What drives cancer clinical trial accrual? An empirical analysis of studies leading to FDA authorisation (2015-2020)

Abstract

Objective To examine factors associated with accrual rate in industry sponsored clinical trials supporting US Food and Drug Administration (FDA) cancer drug approvals from 2015 to 2020. Design, setting and participants Retrospective cross-sectional study included 194 pivotal trials supporting cancer drug approvals by the US FDA from 2015 to 2020. Interventions Clinical trials were analysed for the type of blinding, primary endpoint, whether crossover was specified in the publication, study phase, line of therapy, response rate, investigational sites, manufacturer and randomisation ratio. Main outcome measures The main outcome was the rate of accrual, which is the number of patients accrued in the study per open month of enrolment. Results The study consisted of 133 randomised (68%) and 61 (32%) non-randomised clinical trials. In randomised studies, we found the accrual rate was higher in trials investigating first and second line drugs (adjusted rate ratios (aRR): 1.55, 95% CI 1.18 to 2.09), phase III trials (aRR: 2.13, 95% CI 1.48 to 2.99), and for studies sponsored by Merck (aRR: 1.47, 95% CI 1.18 to 2.37), adjusting for other covariates.
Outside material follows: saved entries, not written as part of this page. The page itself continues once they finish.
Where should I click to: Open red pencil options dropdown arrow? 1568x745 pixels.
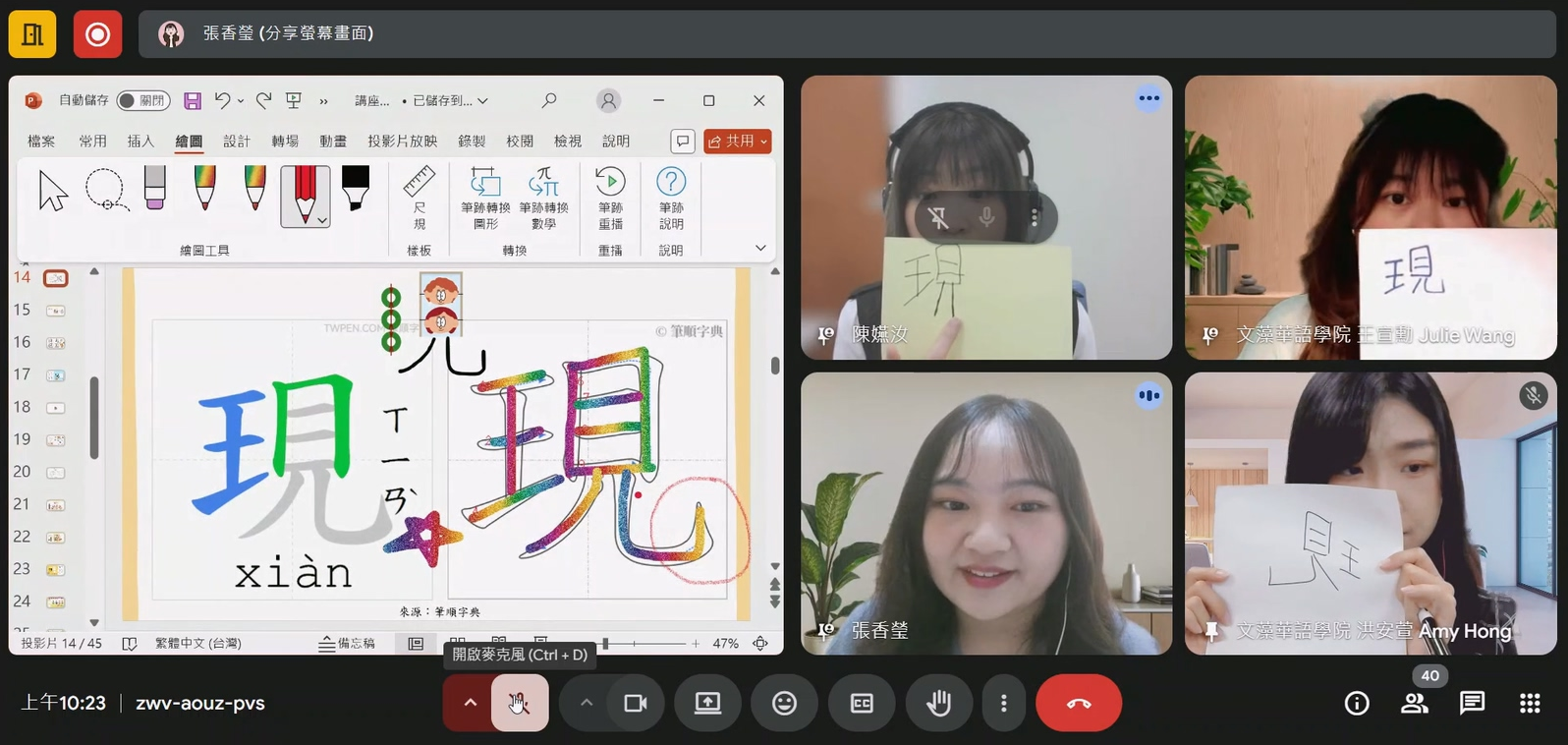click(x=322, y=221)
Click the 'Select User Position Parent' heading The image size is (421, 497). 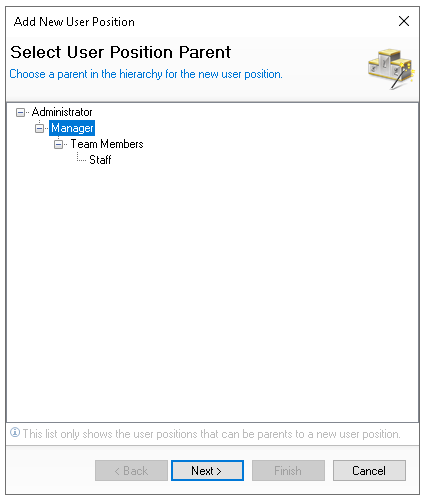pos(120,52)
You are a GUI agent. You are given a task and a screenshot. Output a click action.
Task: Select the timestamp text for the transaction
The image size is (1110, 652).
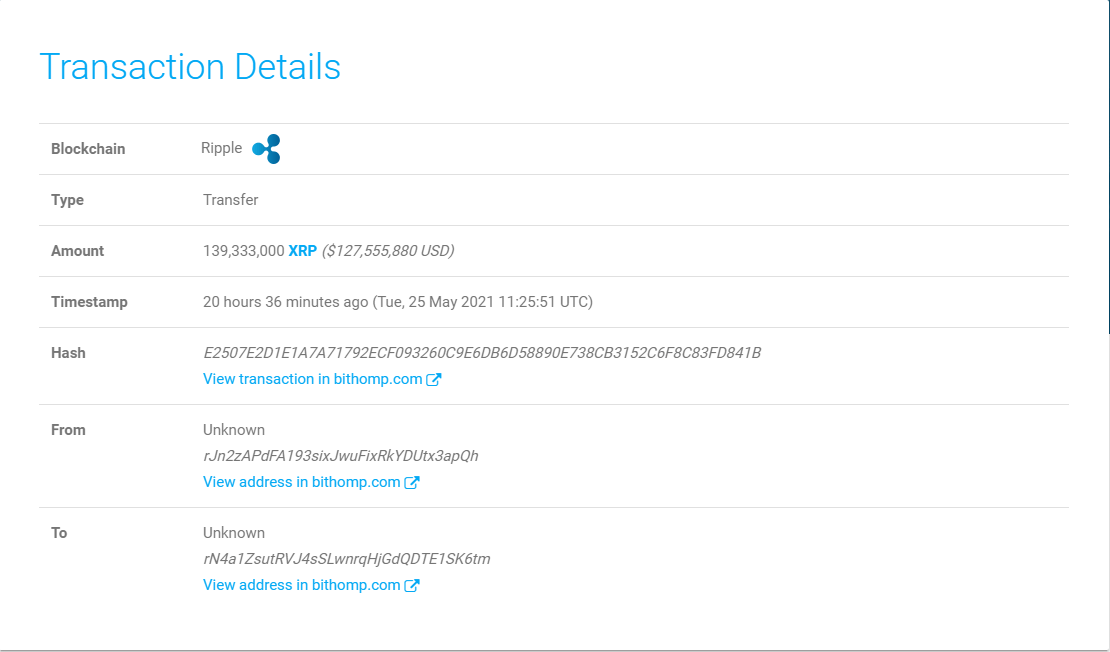point(398,301)
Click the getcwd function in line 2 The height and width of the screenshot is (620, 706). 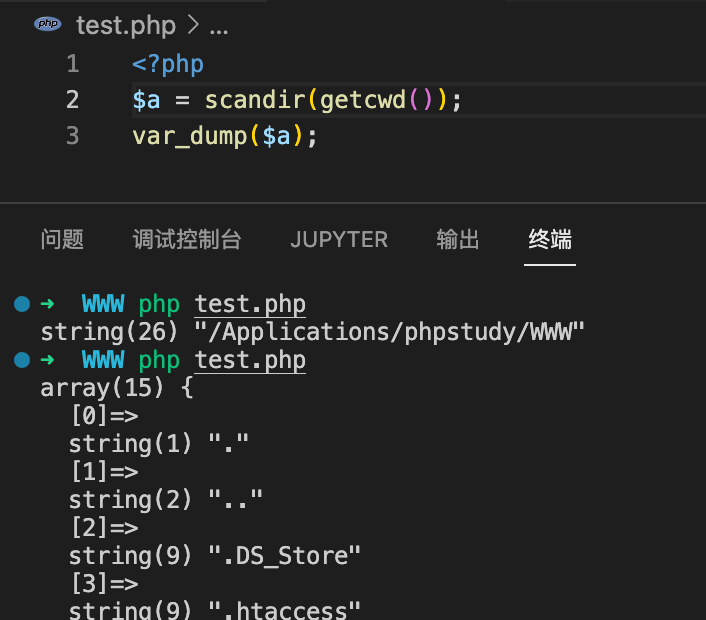(363, 100)
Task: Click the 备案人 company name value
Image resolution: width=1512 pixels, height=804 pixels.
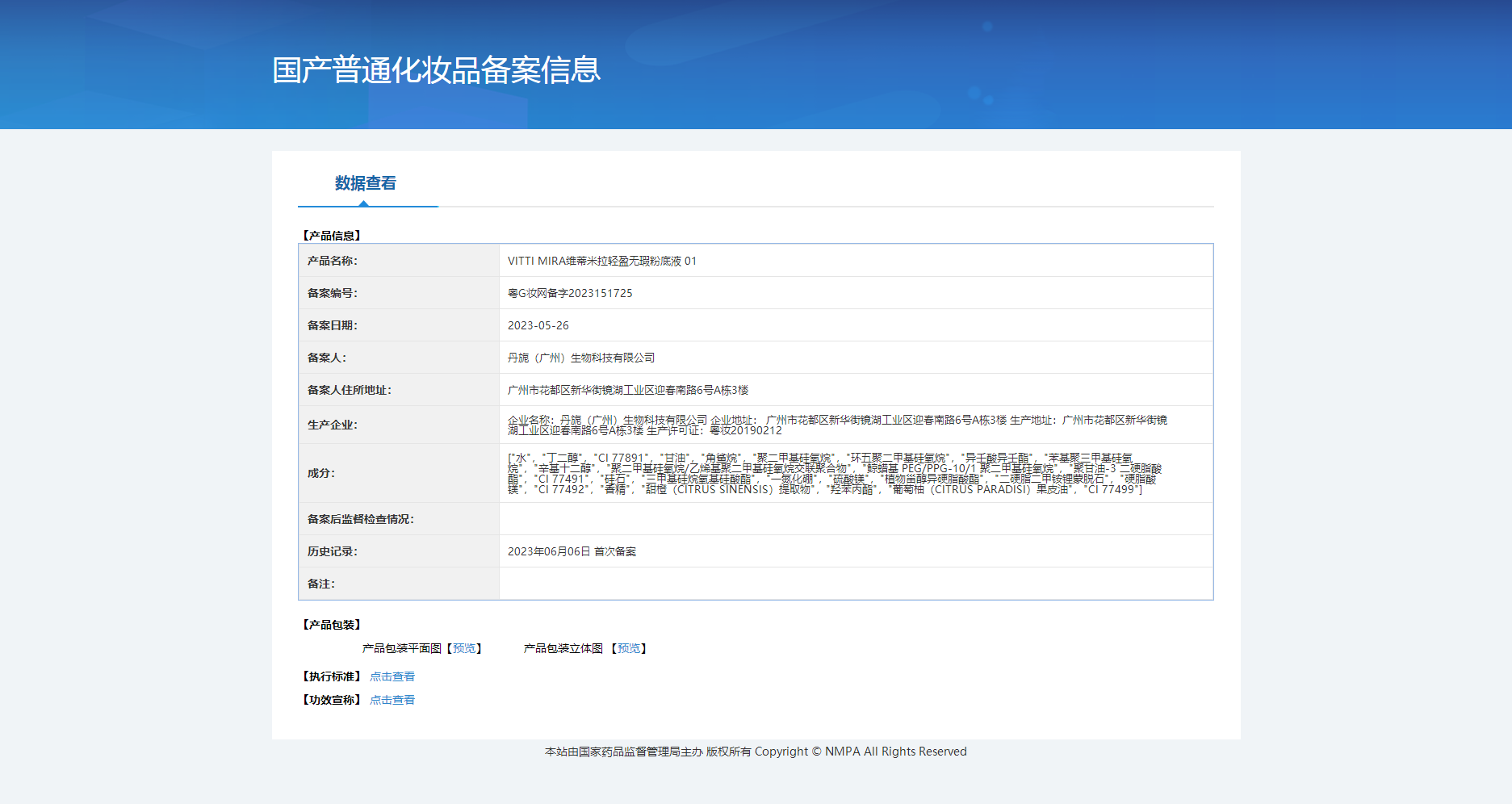Action: (580, 358)
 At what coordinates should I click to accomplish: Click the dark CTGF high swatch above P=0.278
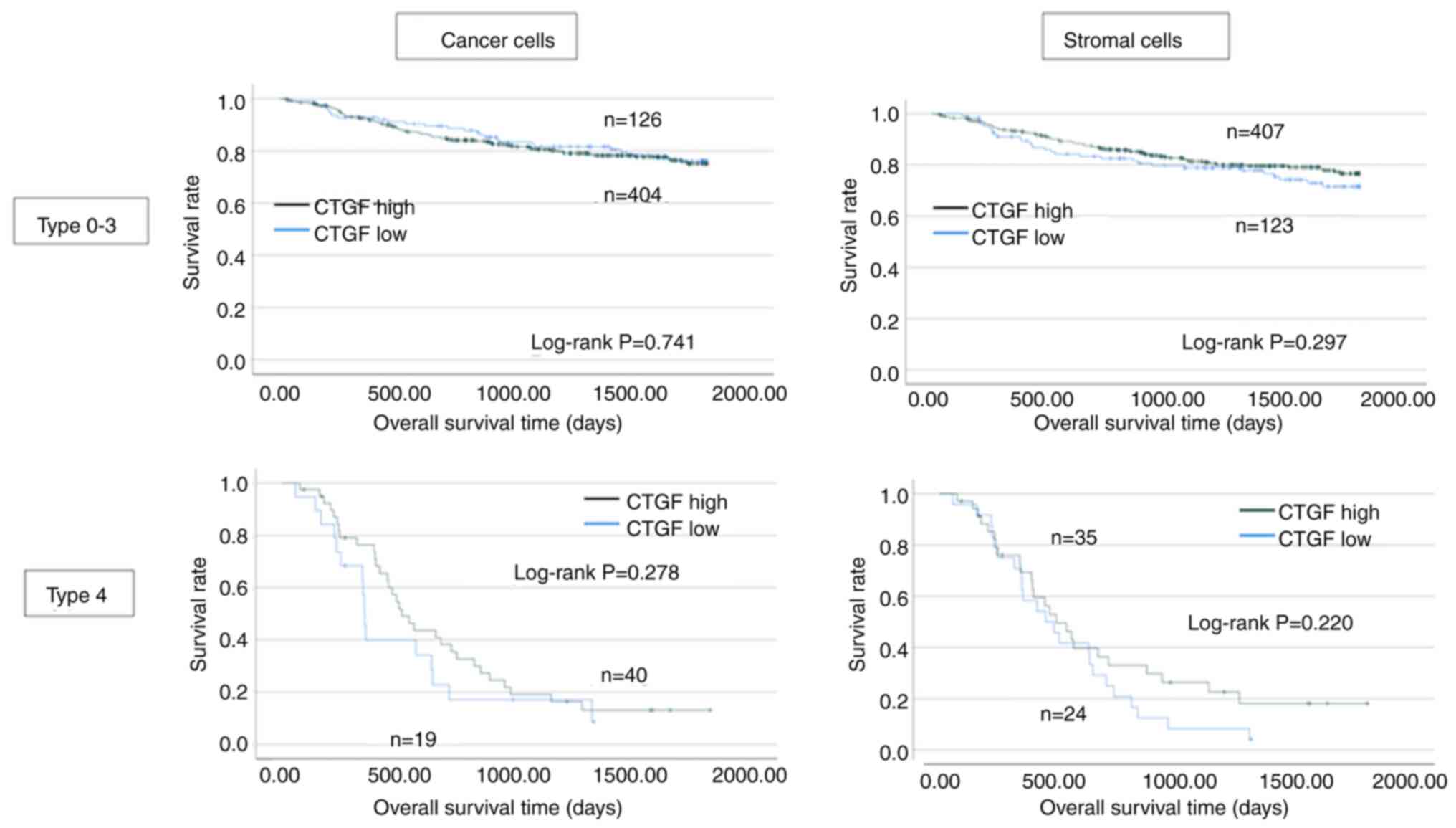(601, 498)

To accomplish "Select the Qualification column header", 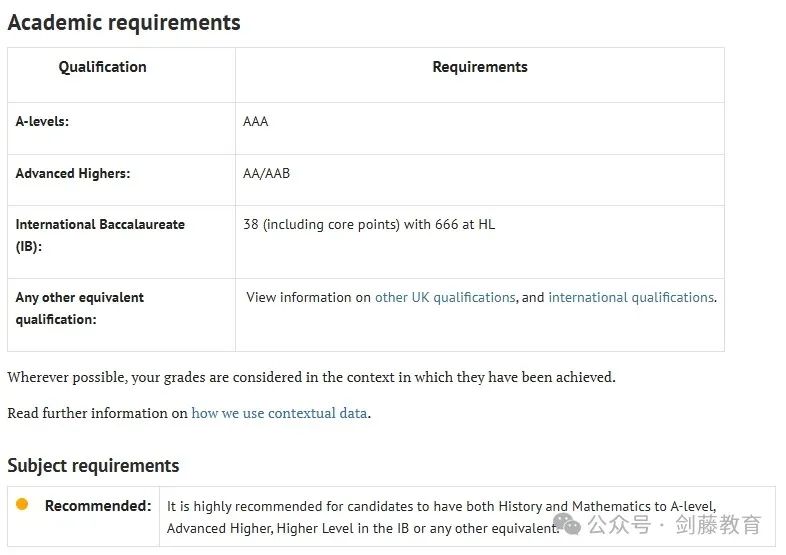I will (x=102, y=67).
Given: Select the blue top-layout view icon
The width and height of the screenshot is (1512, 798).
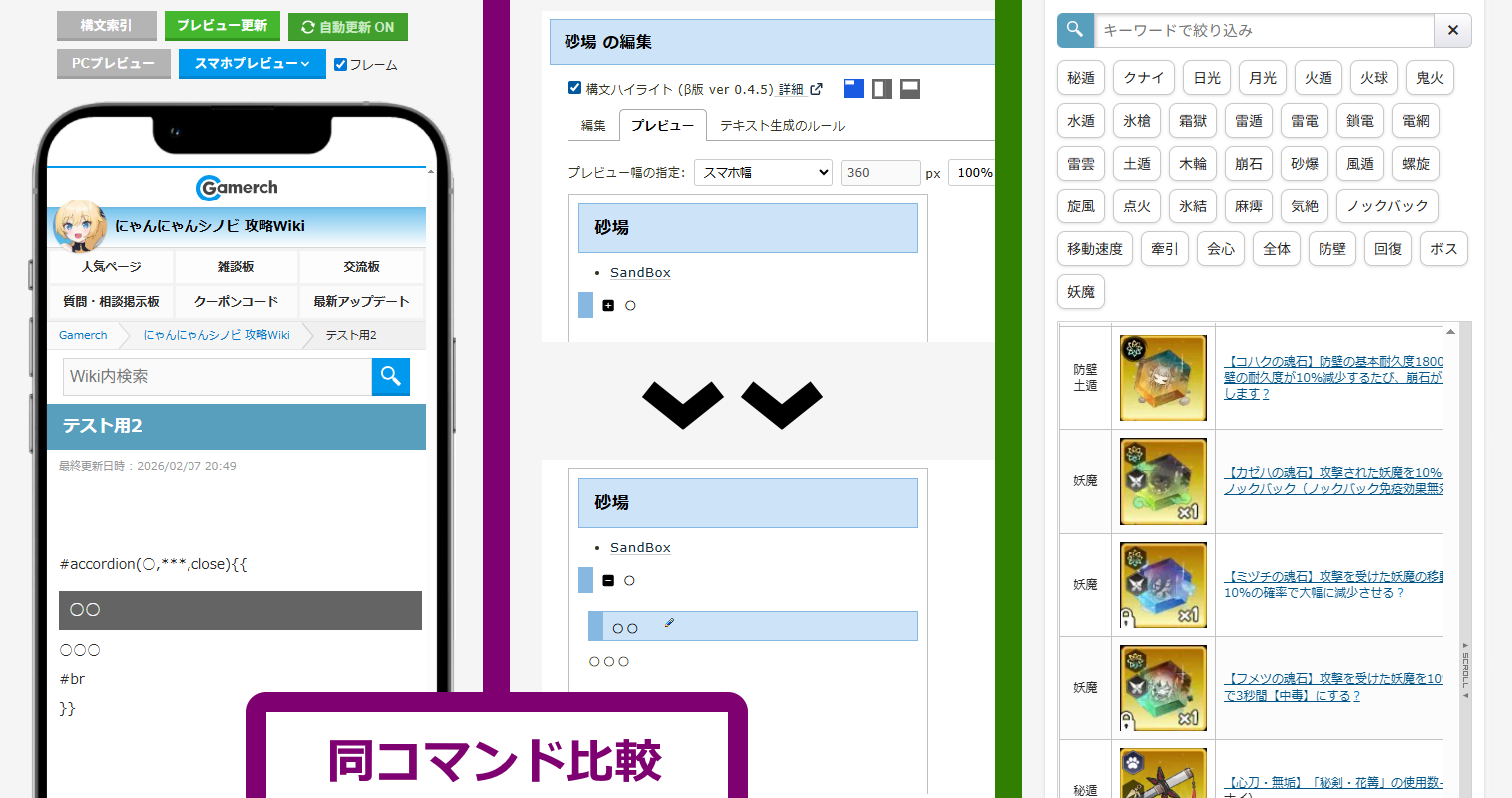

In contrast, the primary endpoint of a study, presence of crossover, single agent response rate, the number of investigational sites, population disease burden and skewed randomisation ratios were not associated with the rate of accrual. In the non-randomised adjusted model, the accrual rate was 2.03 higher (95% CI 1.10 to 3.92) for clinical trials sponsored by manufacturer, specifically Merck. Primary endpoint, crossover, trial phase, response rate, the number of investigational sites, disease burden or line of therapy were not associated with the rate of accrual. Conclusion In this cross-sectional study, line of therapy, study phase and manufacturer were the only factors associated with accrual rate. These findings suggest many proffered factors for speedy trial accrual are not associated with greater enrolment rates.